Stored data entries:
————
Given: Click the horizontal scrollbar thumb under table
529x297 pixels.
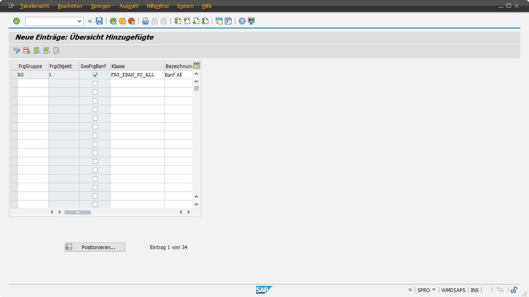Looking at the screenshot, I should pyautogui.click(x=77, y=212).
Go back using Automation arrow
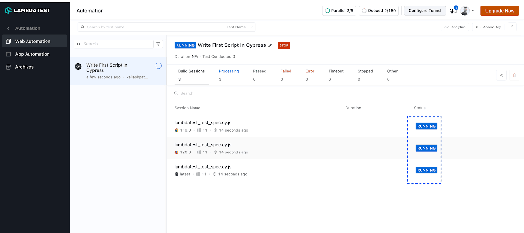This screenshot has width=524, height=233. (9, 28)
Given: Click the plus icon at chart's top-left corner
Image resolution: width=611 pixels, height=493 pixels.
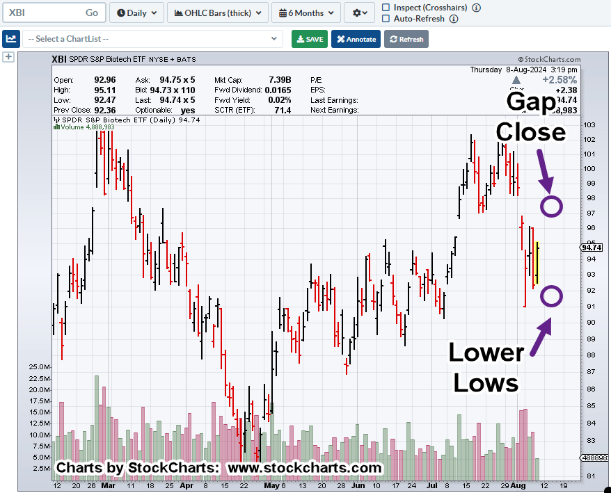Looking at the screenshot, I should pyautogui.click(x=8, y=57).
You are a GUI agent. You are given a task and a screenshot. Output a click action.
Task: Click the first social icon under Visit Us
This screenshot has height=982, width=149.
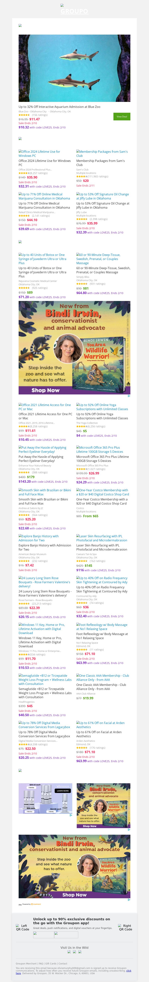pyautogui.click(x=69, y=952)
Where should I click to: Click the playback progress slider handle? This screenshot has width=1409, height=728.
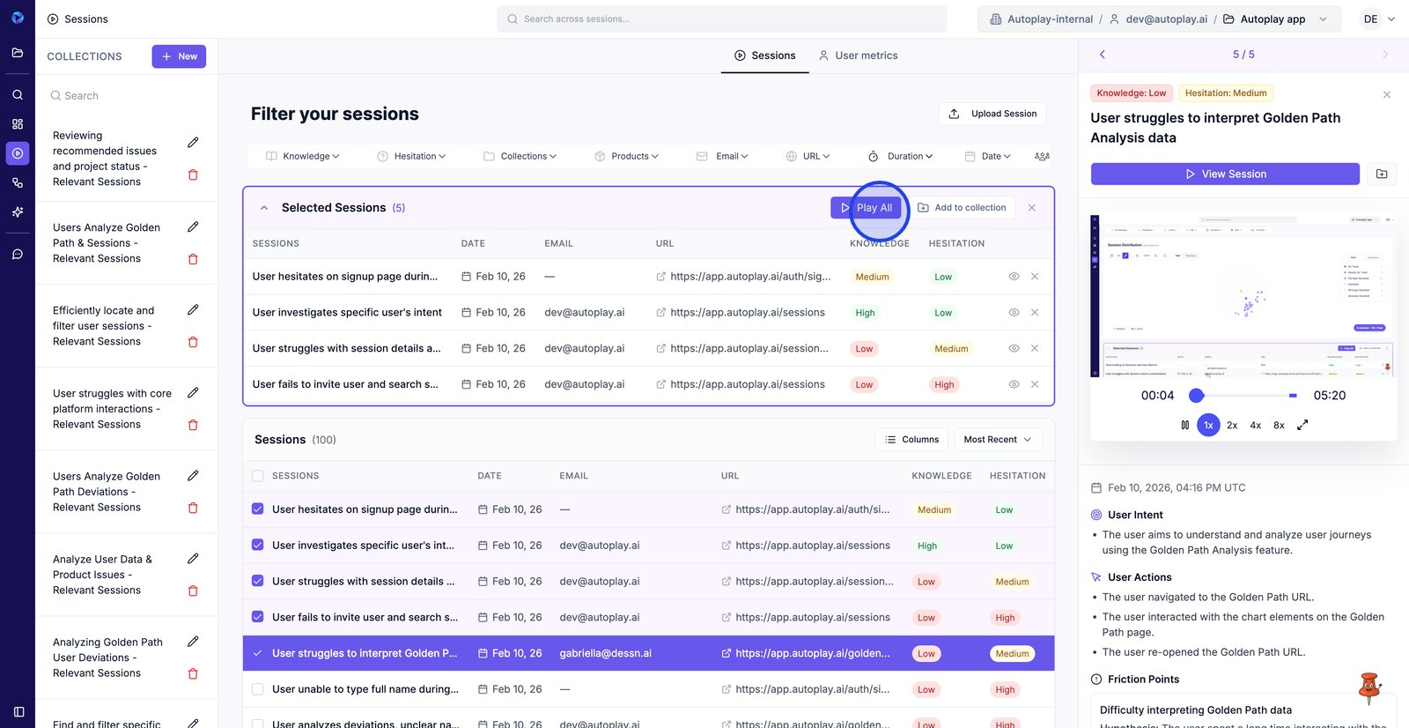pos(1196,396)
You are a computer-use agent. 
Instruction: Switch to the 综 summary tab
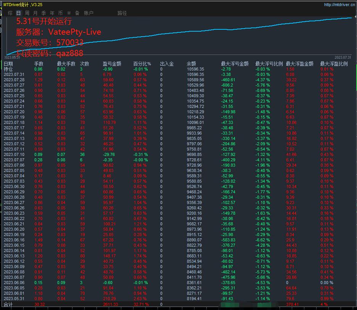(10, 13)
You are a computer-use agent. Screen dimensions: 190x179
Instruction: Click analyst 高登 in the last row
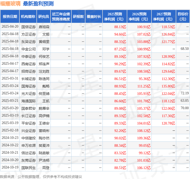tap(46, 168)
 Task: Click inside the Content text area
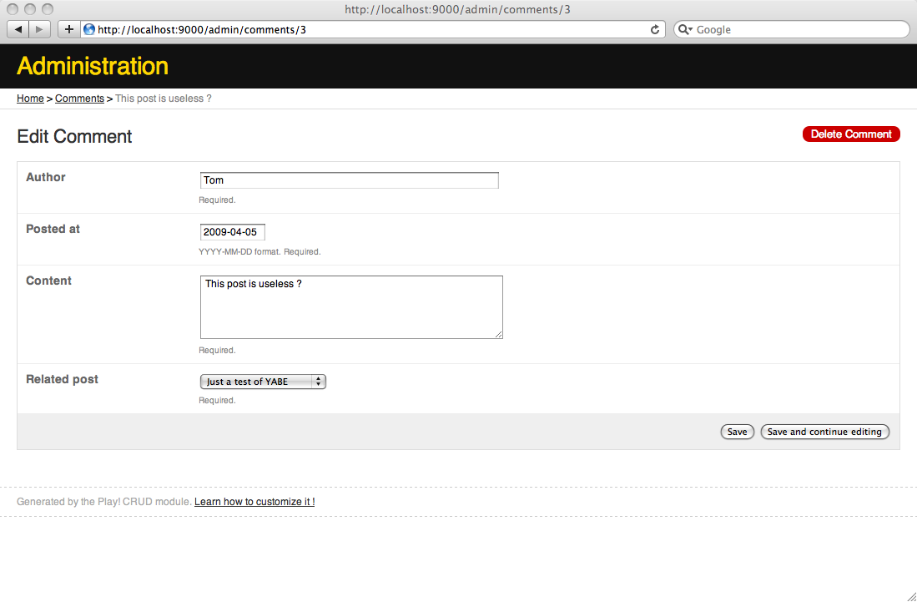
————
** The task **
Only the lines from the line with "Given: Click the plus" through the end of the entries above, copied exactly and with both ends included, belong in the response; the pictures do not.

** Problem solution **
Given: Click the plus icon at chart's top-left corner
Image resolution: width=611 pixels, height=493 pixels.
Looking at the screenshot, I should pyautogui.click(x=8, y=57).
You are a GUI agent. You are given a task and a screenshot. Output a click action.
Task: Click the first social icon under Visit Us
This screenshot has height=982, width=149.
pyautogui.click(x=69, y=952)
Where should I click to: Click the playback progress slider handle? This screenshot has width=1409, height=728.
pos(1196,396)
You are a computer-use agent. 
Instruction: Switch to the 综 summary tab
(10, 13)
You are a computer-use agent. Screen dimensions: 190x179
Instruction: Click analyst 高登 in the last row
tap(46, 168)
 Task: Click inside the Content text area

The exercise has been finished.